Spending time with that company, a lot of what we spent time on was being very polished and very poised. We were selling very expensive products. You're appealing to things that are very sensitive. You're appealing to women. You're appealing to them about things such as anti-aging. I'm a girl who's standing there at 22 years old. I don't have any wrinkles on my face. I'm a size zero, but I'm speaking to a woman who's middle-aged and who has the money to drop, which was ungodly at the time, $500 to $700 because she thinks this is going to make her feel good. You had to learn how to listen, appeal and do the same thing that we say in the accounting profession right now, which is you're not selling anything, you're helping.

When you step back from it and said, “I'm not here to sell you anything. Let's talk about what you need and let me hear what it is you would like to have happened. Let's see if I can help you with that.” That in turn would build loyalty and you learn the relationship building. When I had to go out and start doing that, it was the same thing on a much bigger scale. Instead of being one individual, it was organizations and places where we were trying to get people to come in or let them come to us to do events for them and so on and so forth.

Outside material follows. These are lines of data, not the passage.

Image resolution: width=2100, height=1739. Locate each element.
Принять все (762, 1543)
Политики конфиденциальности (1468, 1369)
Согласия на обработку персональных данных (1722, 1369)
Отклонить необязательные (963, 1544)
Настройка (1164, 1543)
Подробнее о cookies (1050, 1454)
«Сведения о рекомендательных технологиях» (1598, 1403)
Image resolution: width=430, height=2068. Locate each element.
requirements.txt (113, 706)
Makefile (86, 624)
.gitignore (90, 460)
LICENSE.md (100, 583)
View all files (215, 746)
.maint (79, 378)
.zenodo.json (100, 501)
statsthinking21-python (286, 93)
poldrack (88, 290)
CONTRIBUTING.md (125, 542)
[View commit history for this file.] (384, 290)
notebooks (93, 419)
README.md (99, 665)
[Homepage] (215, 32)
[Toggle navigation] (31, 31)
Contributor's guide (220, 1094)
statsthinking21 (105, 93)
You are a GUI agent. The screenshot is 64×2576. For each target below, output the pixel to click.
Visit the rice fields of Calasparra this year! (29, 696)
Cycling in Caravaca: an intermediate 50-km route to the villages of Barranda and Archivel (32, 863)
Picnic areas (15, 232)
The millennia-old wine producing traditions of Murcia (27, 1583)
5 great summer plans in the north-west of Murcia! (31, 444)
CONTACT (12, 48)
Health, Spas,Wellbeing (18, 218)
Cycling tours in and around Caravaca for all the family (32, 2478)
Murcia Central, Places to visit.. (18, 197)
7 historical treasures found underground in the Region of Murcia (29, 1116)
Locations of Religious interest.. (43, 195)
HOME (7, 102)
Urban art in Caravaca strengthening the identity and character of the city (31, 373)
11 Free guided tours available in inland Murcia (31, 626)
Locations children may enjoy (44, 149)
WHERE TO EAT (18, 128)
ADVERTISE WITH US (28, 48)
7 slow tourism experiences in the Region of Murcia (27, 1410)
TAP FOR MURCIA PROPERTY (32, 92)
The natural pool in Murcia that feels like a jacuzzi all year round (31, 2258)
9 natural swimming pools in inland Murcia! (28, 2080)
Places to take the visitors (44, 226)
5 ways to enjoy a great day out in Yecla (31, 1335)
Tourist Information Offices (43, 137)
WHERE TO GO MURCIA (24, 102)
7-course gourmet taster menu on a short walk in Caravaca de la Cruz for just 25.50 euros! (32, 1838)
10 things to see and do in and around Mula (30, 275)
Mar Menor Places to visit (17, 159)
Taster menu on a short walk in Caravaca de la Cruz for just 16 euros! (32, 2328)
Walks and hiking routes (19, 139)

It was that same premise of relationship building. You asked me about shifts. Were there things that happened in your career or your life that would make you a point of transition? Part of that point of transition was taking the focus off of me and focusing on the people that I'm supposed to be helping. That was a big turning point and I was lucky to have that experience at a younger age.

You said your parents didn’t go to college. How did you grow up? What were your examples with your parents and what were some of the belief systems that they instilled in you?

I had an interesting childhood. We were poor. My mom's parents were immigrants from Cuba. She had me very young. My father had lost his father. He was raised by two Southern women. This is in the ‘60s. There are a lot of things going on in the ‘60s. When you're sixteen, seventeen years old and you have a kid, it's hard to focus on that. I was surrounded by a lot of powerful women. On my dad's side, it was my granny and my great aunt. On my mom's side, it was my grandmother. There were all these women making it on their own. They focused on me like, “This is not going to be your life and you're not going to rely on anybody.” Clearly what they had seen was relying on other people wasn't getting them very far in life. They taught me to be fiercely independent and to rely on myself. In college, that was not an option. It was like, “You're going to do this. You're going to pay for it and you're going to work through it, but you're going to go do that.”

Was that something you wanted to do? I know they were telling you to do it, but was it something that you were like, “Yes, I want this?”

Yes.

Is it because you saw their life wasn't something you wanted?

Doing Your Best: When life gets very difficult, you have to be strong, smart, and self-sufficient to protect yourself.

It’s so difficult. The crowning moment when you learn to drive a car, you take the car out by yourself. “I'm driving. This is so cool.” You're thinking about all the things you're going to do. To drive to the store and have to pull out the food stamp booklet. Here's somebody that you know from school and you want to crawl under the cash register. I was like, “This is not going to be my life.” I'm not living a difficult life like this.

I know there are a lot of our backstories. One of the stories I told in the session is about my family losing everything when I was in high school. I have found in my life too because of it, I've always got back up jobs because I'm always afraid to lose everything. Are there decisions that you make because of some of that fear from growing up?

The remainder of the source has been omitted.